Need for a framework
Although we praise web services for enabling both tactical and strategic approaches through their loosely-coupled and standard interfaces, they alone cannot deliver real business value and repair the IT/business relationship. Some IT departments start their SOA by enabling their systems for SOAP so teams can work more independently. It's a great first step. But loosely coupled interfaces integrated with 'spaghetti code' won't bring business agility. Furthermore, implementing a service-oriented architecture without understanding the location and usage of data will contradict the purpose of SOA. In order to guarantee rapid and reliable response to business initiatives, IT must be able to measure how granular changes occurring in applications impact the web services and composite applications that span the organization.

Consequently, the second requirement and logical next step of totally loosely coupled enterprises is to implement the necessary web services integration and metadata management frameworks. Software infrastructures such as an Enterprise Service Bus can help with this requirement by addressing the need to orchestrate services in a flexible manner. More precisely, the ESB allows for rapid implementation and change through distributed architecture, supports intelligent routing based on XPath, and transformation of messages using XSLT. In addition, metadata modeling and management tools have been available for many years, and new standards such as CWG and OWL are quickly catching on.

Let's imagine that business users and enterprise architects have successfully implemented valuable and reusable web services and have surrounded them with the aforementioned management infrastructure. Are they done? Have they reached total loose coupling 'nirvana' and created enough flexibility to mend their relationship? Almost. The missing item: semantics.

Mutual understanding
Business users and executives need information, not just data. Information is defined as transformed data that can be understood, analyzed and acted on in a specific context. Business users express their information need according to their specific role within the organization. For instance, two employees from different units of a transportation company have different meanings for the term 'shipment'. While the logistics expert associates a shipment to 'a trailer' the sales representative considers a shipment as 'an order'. Again, IT isn't well equipped to provide this kind of productive, meaningful and targeted information. And when the information is provided, it tends to be very specific and departmental — which has unfortunately created integration silos.

Through the addition of a 'semantic layer', service-oriented architecture enables a real-time information delivery framework that considers the diversity of information needs and greatly increases the benefits provided by the web services integration framework. In this last step to total loose coupling, business terms from all data-generating systems are organized into a single organizational dictionary and linked to existing metadata from data sources and web services. Business terms themselves may then be exposed as web services and real information can be retrieved and delivered on demand. This information can be used by other web services, by applications such as business process management (BPM), or even by external partners.

Using this approach, access to vital information is not disrupted by change occurring in web services or systems holding data.
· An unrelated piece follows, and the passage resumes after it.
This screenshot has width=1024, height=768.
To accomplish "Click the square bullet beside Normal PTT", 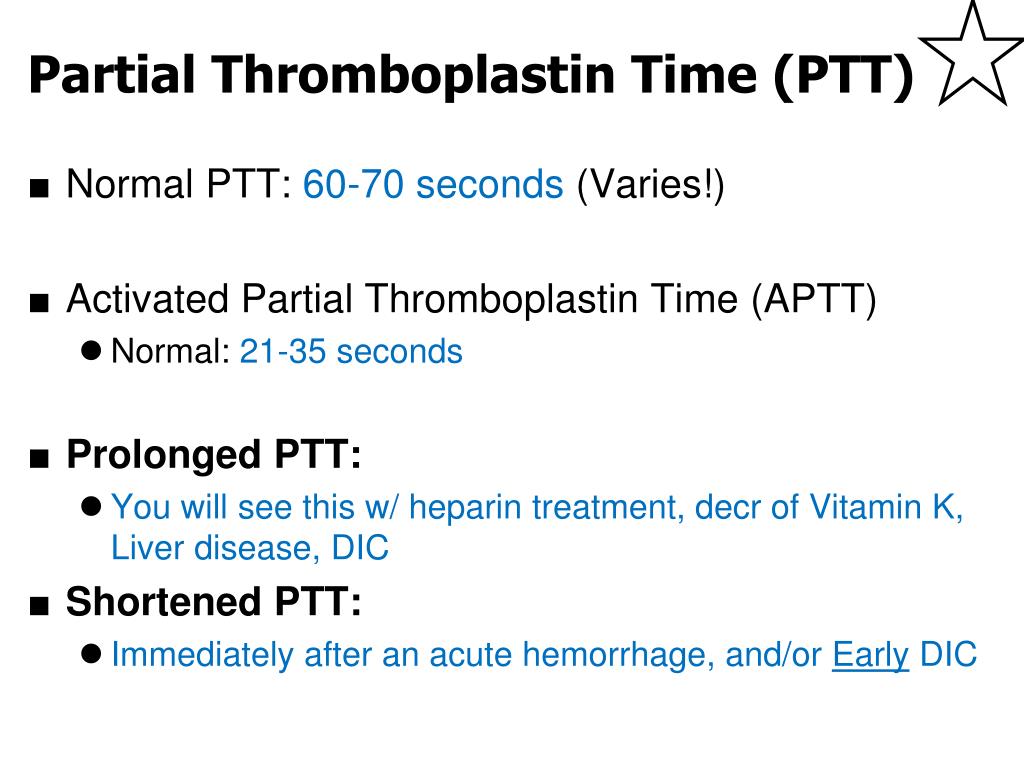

New web services can be linked to business terms and data sources can be modified without the end-users' knowing of those changes. As such, business users gain greater independence. Nevertheless, business and IT have to collaborate frequently to define business terms, and understand processes and users across the entire organization.

By enabling total loose coupling within the enterprise — surrounding web services with a strong integration framework, metadata management and a semantics approach — business and IT can have a more productive and healthier relationship. Or, as your counselor might say, “This is the beginning of a beautiful future.”